Harmful Lending Practices

One of the questions lurking beneath the surface of the national debate over the mortgage crisis, which has placed six million Americans at risk of losing their homes this year and next, is who is to blame.

Clearly, reckless bankers, feckless regulators and greedy traders in the shadowy derivatives market must take a major share of responsibility for the current financial mess. But how much blame should be placed on the shoulders of the people who bought homes with mortgages they could not afford, or with complicated and confusing repayment schemes that threaten them with sharply higher interest rates and mushrooming monthly payments?

Some measure of personal accountability is clearly warranted, but federal regulators could have done a great deal to avert this crisis by reining in lenders, rather than standing by while mortgage companies corralled millions of people into risky, high-cost loans they could never hope to repay. Bankers, brokers and appraisers all worked to inflate property values, and the resulting loans were repackaged and sold to Wall Street.

Lawmakers, for their part, missed important chances to curtail some of these problems last year as the scale of the crisis was becoming apparent. The House and Senate both failed to pass important bills into law. The Congress that takes office in January must revisit and strengthen last year’s proposals.

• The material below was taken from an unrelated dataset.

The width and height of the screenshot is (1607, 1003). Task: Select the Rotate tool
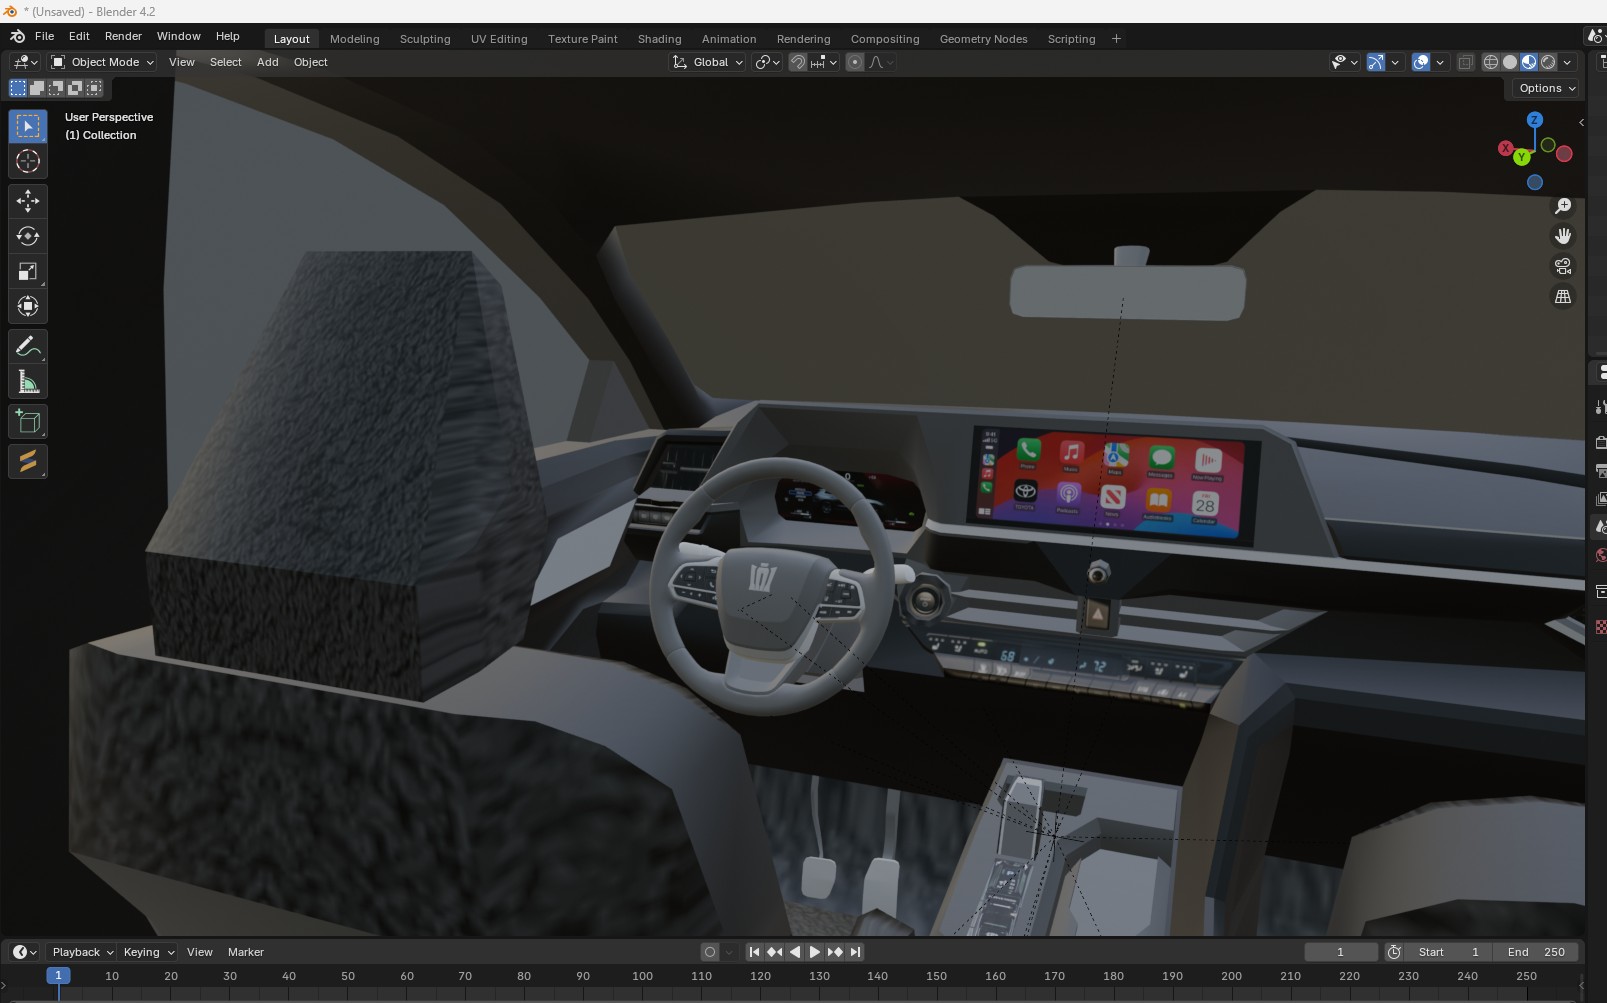point(27,236)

The House actually managed to pass the Mortgage Reform and Anti-Predatory Lending Act last fall. Soon thereafter, Senator Christopher Dodd, Democrat of Connecticut, introduced a similar but stronger bill in the Senate. It remains there, bottled up in committee.

Both bills would require a return to prudent mortgage-lending policies — including setting minimum standards intended to ensure that people can actually repay the loans they take out.

The Senate bill goes farther than the House bill in holding both mortgage originators and people to whom they sell their loans liable in cases where an illegal loan was made. The risk of being sued would discourage Wall Street and others from dealing with fly-by-night originators, building accountability into a securitization system that currently has very little.

Consumer advocacy groups have rightly advised Congress to adopt the consumer protections laid out in both bills — while adopting the stronger liability provision of the Senate version. It will not be easy to move forward on these bills. But they are part of what Congress must to do make sure the country does not find itself facing the same disastrous problem down the road.